El 23 de febrero de 1946 se publicó la Ley del Notariado para el Distrito Federal y Territorios, la cual se discutió en el Congreso de la Unión en unos cuantos días. Entre otras cosas, estableció un novedoso requisito para acceder a esa profesión: ya no bastaba ser abogado, mayor de 25 años, tener buena conducta y reputación, haber trabajado bajo la dirección de un notario por un plazo razonable y haber demostrado conocer el quehacer notarial ante un jurado para obtener la patente de aspirante, y esperar tranquilamente una vacante.

Ahora, se adicionaba a estas estipulaciones el que, cuando hubiera una plaza, se celebrara un concurso de oposición entre todos los aspirantes; aquel que obtuviera la mayor calificación, la cubriría.

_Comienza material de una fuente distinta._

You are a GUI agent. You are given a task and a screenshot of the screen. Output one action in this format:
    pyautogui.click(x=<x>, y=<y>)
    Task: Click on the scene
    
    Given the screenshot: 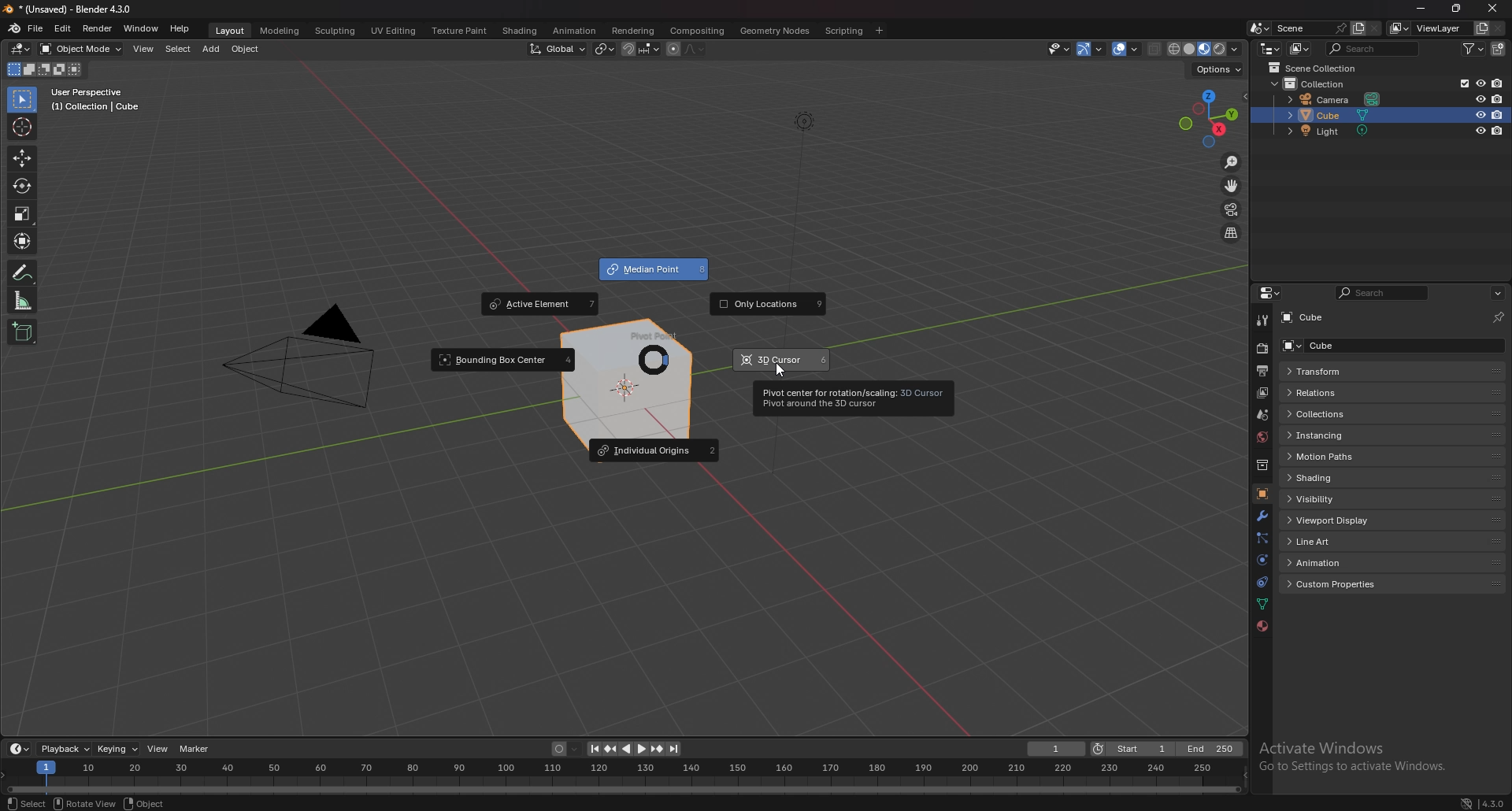 What is the action you would take?
    pyautogui.click(x=1262, y=415)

Al debatir la nueva ley, se dejó claro que su objetivo era mejorar el oficio dando paso a profesionales más calificados, así como limitar el acceso al gremio a aquellos “aspirantes a notarios [que hubieren demostrado] previamente su capacidad [y que sólo llegaran] a tener ese carácter [una vez que poseyeran] un conocimiento completo de los problemas del ejercicio”, suprimiéndose así a los adscritos con la intención de “evitar los penosos aunque reducidos casos de ventas de notarías efectuados por los titulares de las mismas”. En otras palabras, y tal como lo insinúa un destacado jurista de la época en sus memorias inéditas, lo que se buscaba en realidad era “deshacerse de los indeseables”.

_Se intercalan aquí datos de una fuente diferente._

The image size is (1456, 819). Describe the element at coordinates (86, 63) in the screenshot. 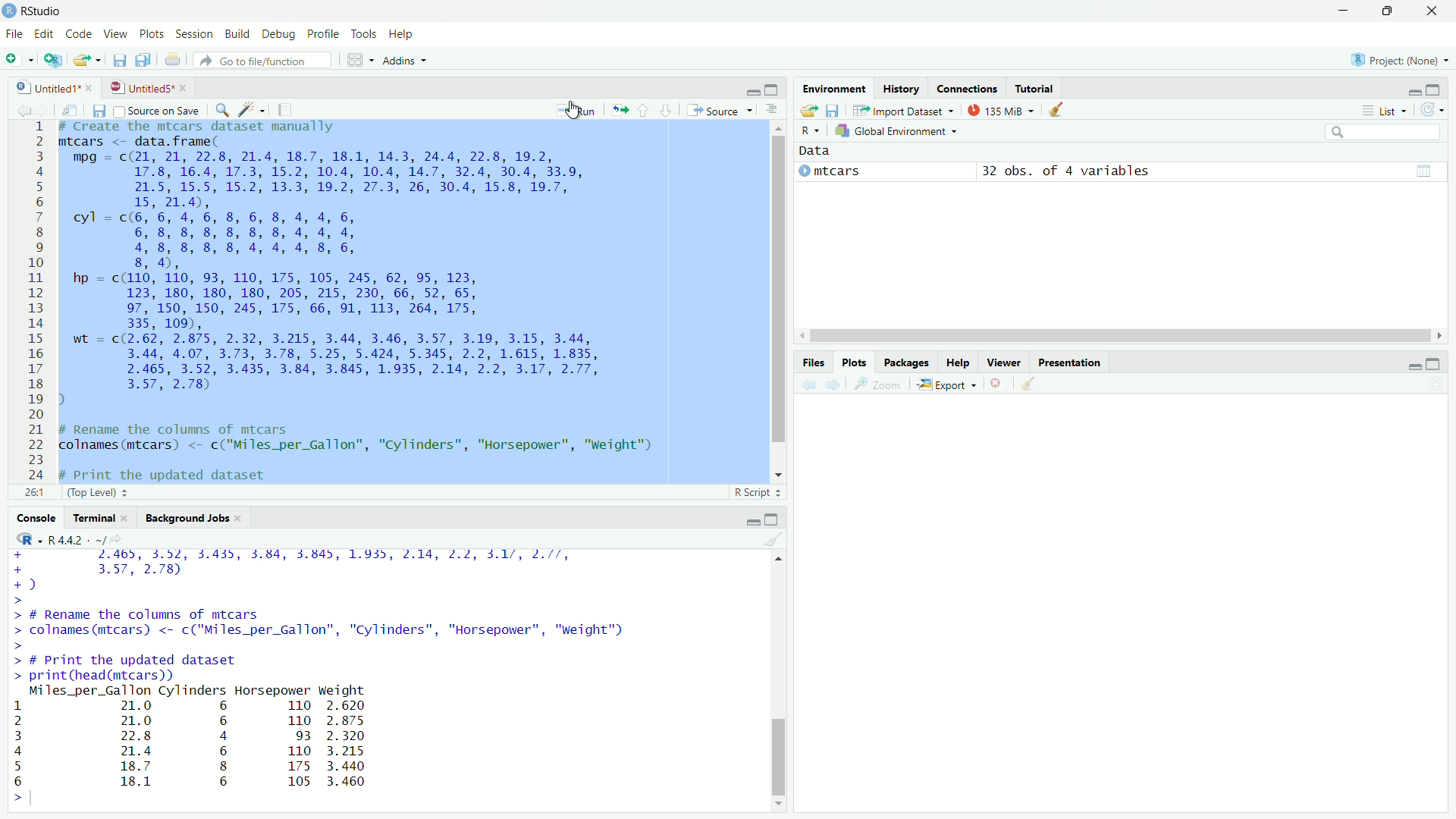

I see `export` at that location.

Además de recibir con sorpresa la nueva regulación, los más de sesenta aspirantes que a esa fecha no habían obtenido un puesto definitivo, enfrentaron su entrada en vigor con distintas reacciones, las cuales dependían de la situación en la que se hallaran. En las disposiciones transitorias se les procuró un trato privilegiado a aquellos que ya tenían el carácter de adscritos, es decir, a los que un notario de número ya había elegido como tal y que el orden que se establecía vilipendiaba. En consecuencia, se prescribió que: “[aquellos que] hasta el 30 de noviembre de 1945 [hubieran] venido prestando sus servicios en las notarías [recibirían] nombramiento de […] titulares”.

Así, la mayoría de esos interesados, al ser ya adscritos y encontrarse dentro del plazo, no tuvieron que esperar más y de un plumazo obtuvieron el cargo.

El resto, que aún no contaba con lo exigido, enfrentó las flamantes reglas convenciendo a los notarios en ejercicio de que les reconocieran el carácter de adscritos con fecha previa a la implementación de dicha disposición; con esa argucia, estos últimos obtuvieron su anhelada notaría. Sólo la aspirante a notaria María Angelina Domercq Balseca quien recién había obtenido la patente el 20 de agosto, y que, a ese momento, misteriosamente, no había recibido oferta alguna por parte de ningún fedatario para ser su adscrita —ni siquiera de su antiguo jefe, José Silva—, dado el escaso margen que le dejó la normativa y debido a que sus férreas convicciones le impedían solicitar favores o prestarse a chicanas, quedó al margen. De manera abrupta, tuvo que enfrentarse con que, a pesar de todas las horas de estudio dedicadas a su propósito de ingresar en una profesión que le apasionaba y a su lucha sostenida contra el vedo impuesto a las mujeres, no era suficiente.

Los amigos de Angelina le recomendaron impugnar lo que se le imponía de manera retroactiva, sin embargo, decidió no hacerlo. Lo que quería era ser notaria. Estaba decidida a alcanzar su sueño y a lograrlo de la única manera que sabía hacerlo: demostrando que era la mejor, más allá de su sexo.